Empathy and forgiveness might feel like free passes, but they’re not. When people fail to handle pain well, they shouldn’t get off scot-free… but they certainly can be viewed with understanding.
Most people know this, but younger college basketball (sports) fans might not: Rick Pitino lost his brother-in-law and best friend, Billy Minardi, on September 11, 2001. Minardi worked for Cantor Fitzgerald in one of the Twin Towers. This came after Pitino lost another brother-in-law in a car accident.
Is there a speculative quality to what’s being hinted at here? Sure there is. Yet, Pitino’s relationship with Sypher didn’t occur in 1997 — at the height of his Kentucky tenure — or two years ago, when he won a second national title in the Commonwealth, this time with Louisville. The relationship didn’t occur after he made the Final Four at Providence, or when he hit the big time in the pros with the New York Knicks.
Pitino has been a coaching rock star in several places, but it just so happened to be that his descent into a dark place with Karen Sypher happened no more than two years after 9-11. The idea that tragedy and loss did not have anything to do with a flawed man’s attempt to fill those voids with something adventurous (and highly inappropriate) seems unconvincing.

■ **RECORDED DATA**:
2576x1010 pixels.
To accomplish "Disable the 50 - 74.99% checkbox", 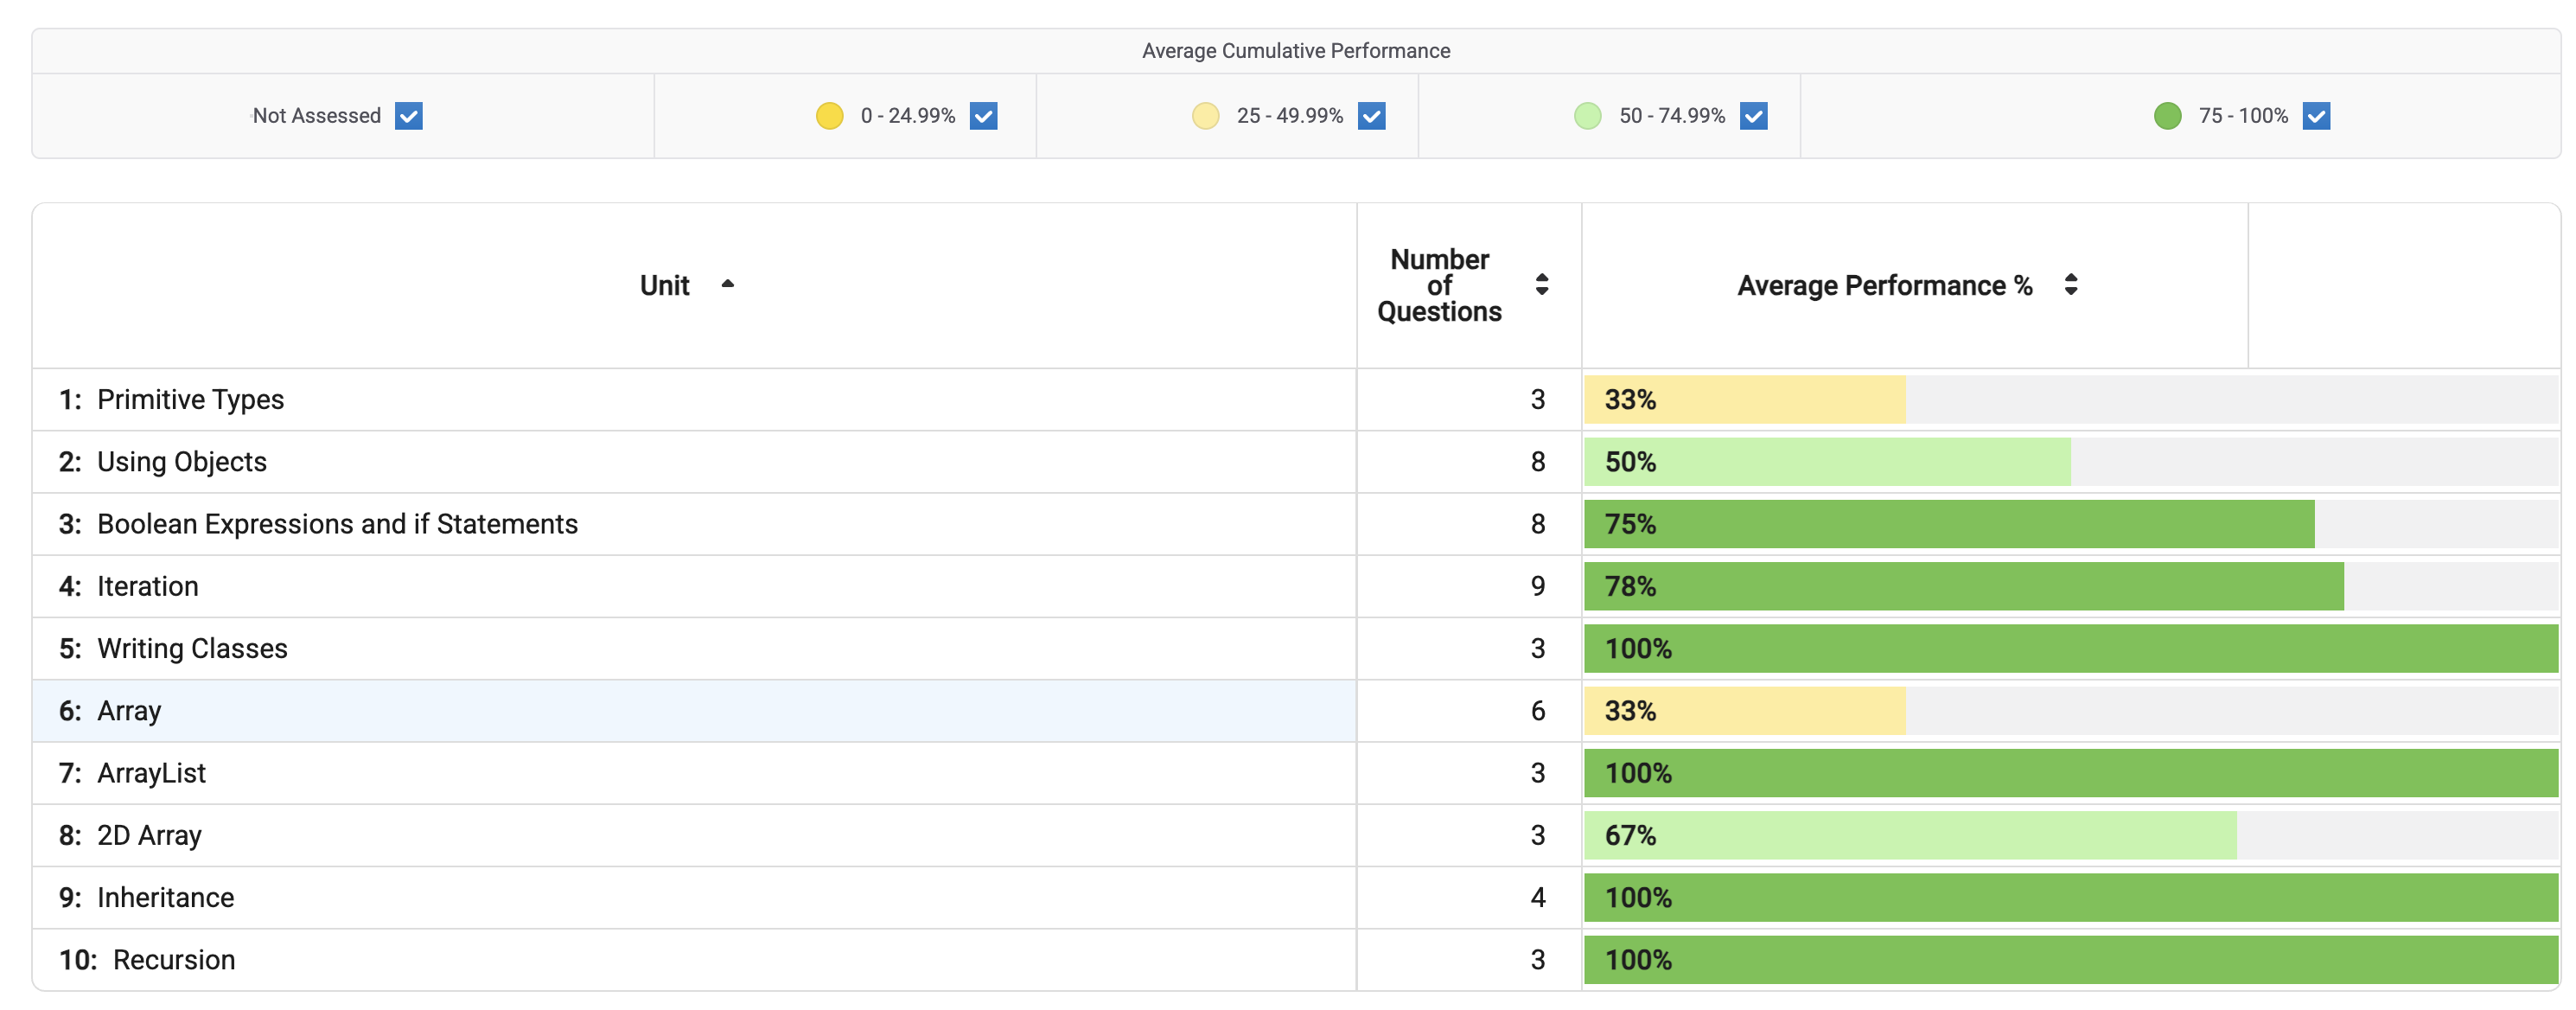I will [1753, 116].
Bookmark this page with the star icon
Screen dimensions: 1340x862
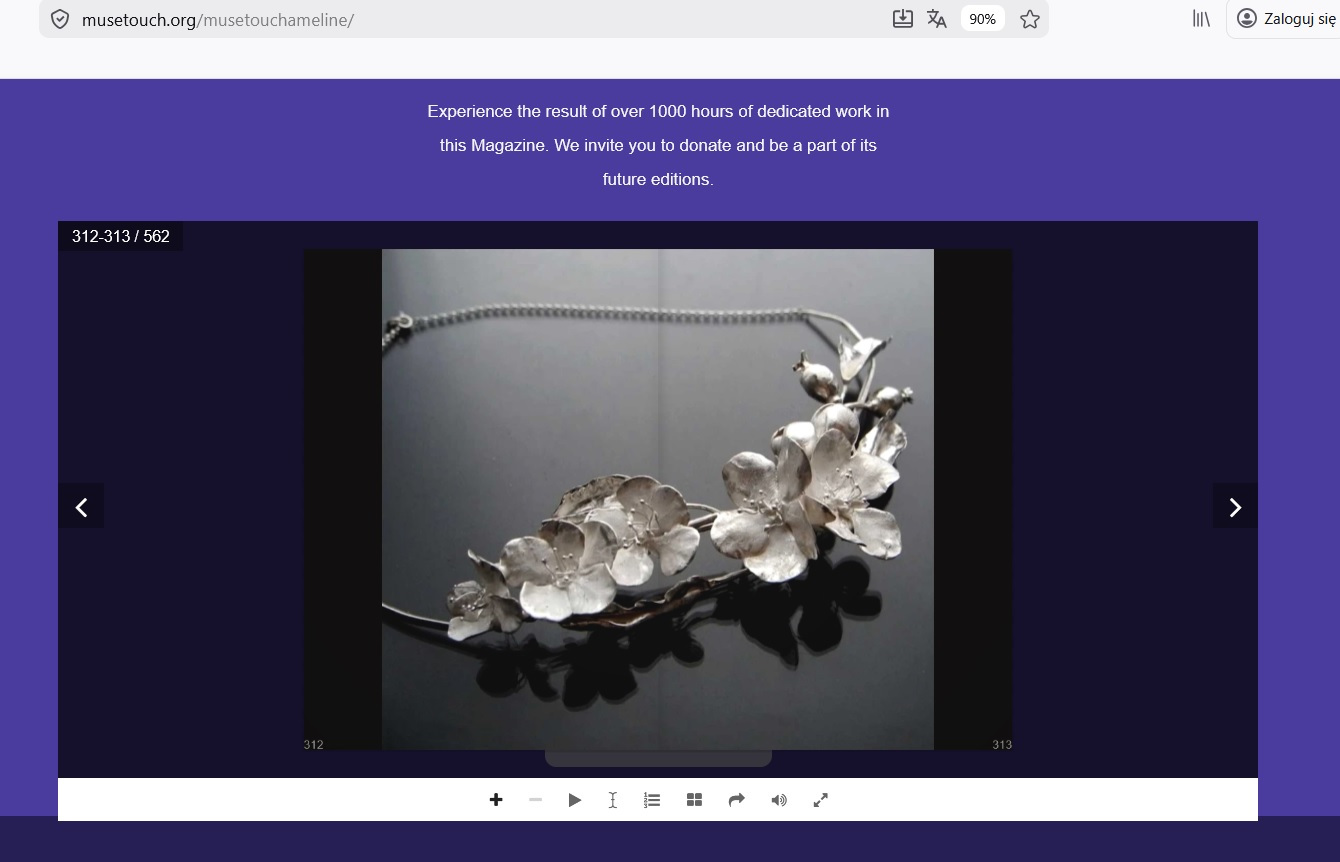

■ **WHAT YOU HAVE TO DO**:
In the passage on Rick Pitino, which company employed Billy Minardi?

■ **RESULT FOR THIS TASK**:
Cantor Fitzgerald, in one of the Twin Towers.